_Prompt 1_.
In the Italian quarantine piece, what kind of music did the van drivers play during the trip from Fiumicino Airport?
_Prompt 2_.
Continue the Italian quarantine piece after its last sentence.

--- Given text Enclosed Below ---

How to Drink Well Under Italian Quarantine
Eleven days and Four Bottles in the Hospital Parco de’ Medici.
I disembarked the white mini-van that had ferried me and five other unluckies from Fiumicino Airport. The drivers had played death metal the entire twenty-minute trip. They had no empathy for us. It was a job. They were just delivering goods, the goods being a group of Americans who had all tested positive for Covid at the airport. Under U.S. law in early June, we could not leave the country, but had to quarantine for seven days.
The smart and fortunate spent that time in digs of their own choosing. The less fortunate—those with no friends or family in the country, and limited financial means—were sent to the Covid hotel.

--- End of Enclosed Given text ---
--- Available data Enclosed Below ---

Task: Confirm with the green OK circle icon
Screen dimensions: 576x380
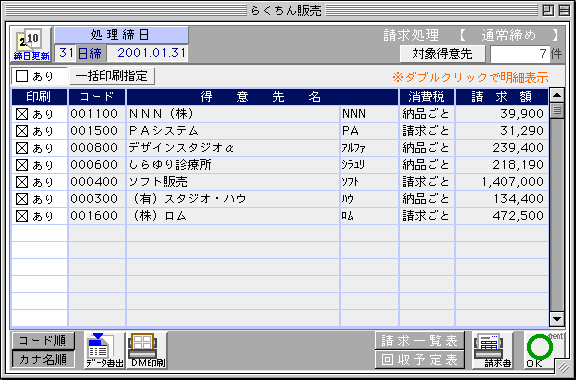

--- End of Enclosed Available data ---

_Task output 1_.
Death metal.

_Task output 2_.
The Sheraton Parco de' Medici, a nothing-special hotel close to Fiumicino, had been converted by Roman authorities into a Covid hospital. It had all the charms of a minimum-security prison. The man checking us in stood behind plexiglass at the front desk. The lobby had been stripped of furniture. It looked like a construction site. I soon learned that the Parco de’Medici had also been stripped of everything that made a hotel livable. There was no ice machine. There was a barely working TV, with only a few German-language stations and the BBC coming in. You couldn’t order take-in.
My heart went out to my fellow residents, who had to contend with the barely edible meals that were delivered three times a day in a paper bag left outside their hotel door. I’m sure they all could have used a drink, but beer and wine were out of the question. I, however, was inadvertently prepared for the situation.
Like many bartenders and booze writers, I use my trips abroad to bring home spirits I can’t buy, or buy cheaply, in the United States. Our stash on this particular trip numbered nine bottles. Five had gone home with my wife, Mary Kate, who had tested negative for Covid at the airport, and was allowed to fly home.
My suitcase held four bottles. They were:
A bottle of Russiz Superiore pinot bianco wine from Friuli.
A bottle of Havana Club 3-year-old rum.
A bottle of Mulassano bianco vermouth, which was a mistake, since I had intended to buy the rosso.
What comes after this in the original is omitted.